Wednesday, July 4, 2012

Explain the status of the United States after WWII as a superpower, including its leading economic role and its Cold War competition with Russia.

After the Second World War, the United States emerged, along with the Soviet Union, as one of the world's superpowers. With Germany and Japan in ruins, and Great Britain having expended all of its resources to fight the war against Germany, the United States, removed from the carnage and destruction directly, gained great geopolitical as well as economic clout. Politically, the United States and the Soviet Union clashed over the future of Eastern Europe. The Soviets under Stalin wished to create a buffer zone of communist states between its borders and Western Europe. But after receiving false promises from Stalin that democratic elections would be allowed in Poland, the United States interpreted the expansion of communism into Eastern Europe as aggression that had to be met with firmness. So by the late 1940s, Europe was divided between a communist bloc of states under Soviet influence and the West, which was heavily influenced by the United States. 


The economic role of the United States was itself shaped by this situation. The United States economy boomed during the war, as it expanded to meet the needs of its own people and armed forces as well as that of the Allies. American bankers as well as the federal government extended massive loans to American allies, and shortly after the war's end, the US government poured billions of aid into Western Europe in the form of the Marshall Plan. American manufactured goods duly poured into Western Europe as well as Japan (especially with the onset of the Korean War) and the American economy, far from experiencing a postwar depression predicted by many observers, actually expanded dramatically during the 1950s. 
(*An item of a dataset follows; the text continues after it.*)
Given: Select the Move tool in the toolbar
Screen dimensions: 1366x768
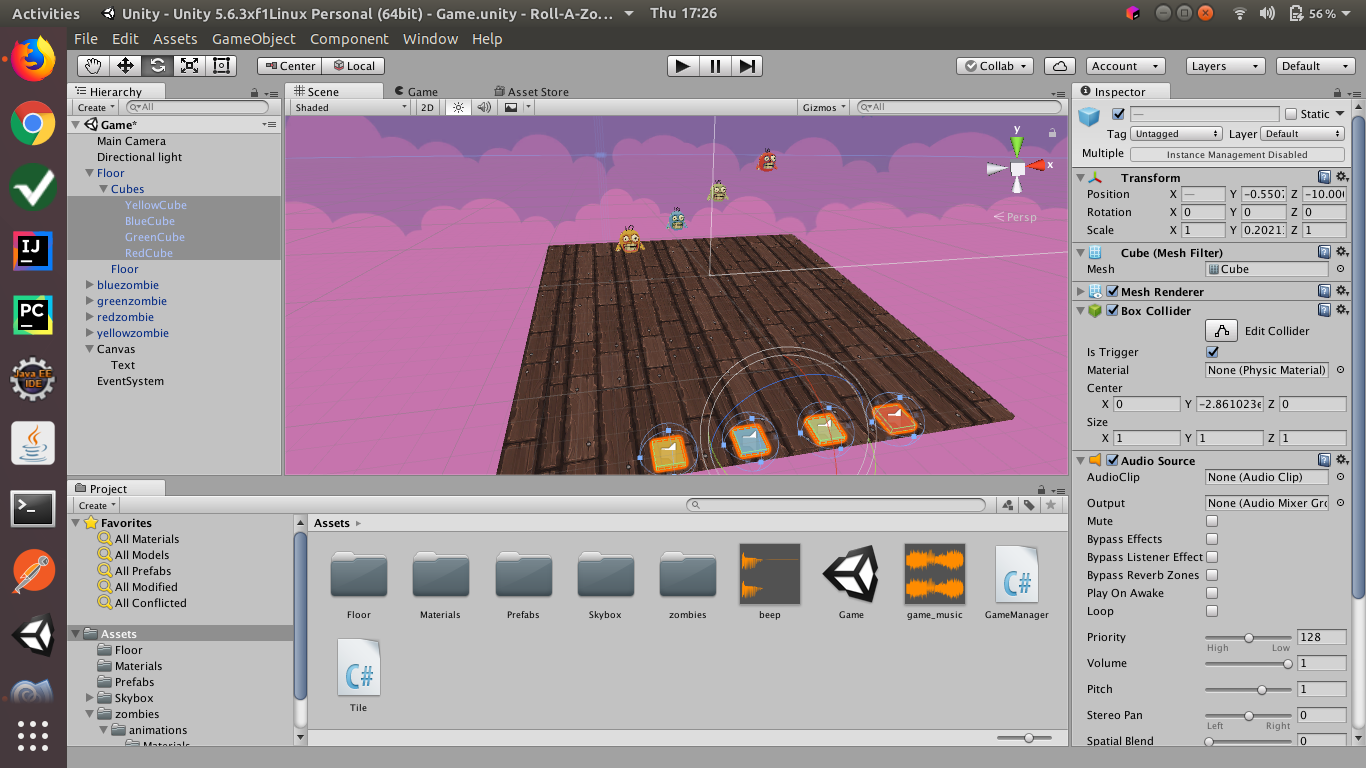Looking at the screenshot, I should click(124, 65).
The United States exercised its powers through the institutions designed to establish a new global postwar order--the United Nations, NATO (established in the late 1940s) and the International Monetary Fund. The United States had been expanding throughout the twentieth century, but World War II was the pivotal event in establishing the nation as a global superpower whose influence was rivaled only by its Cold War adversary the Soviet Union. The isolationism of the prewar era was a thing of the past, and the United States was inextricably entwined with events around the world.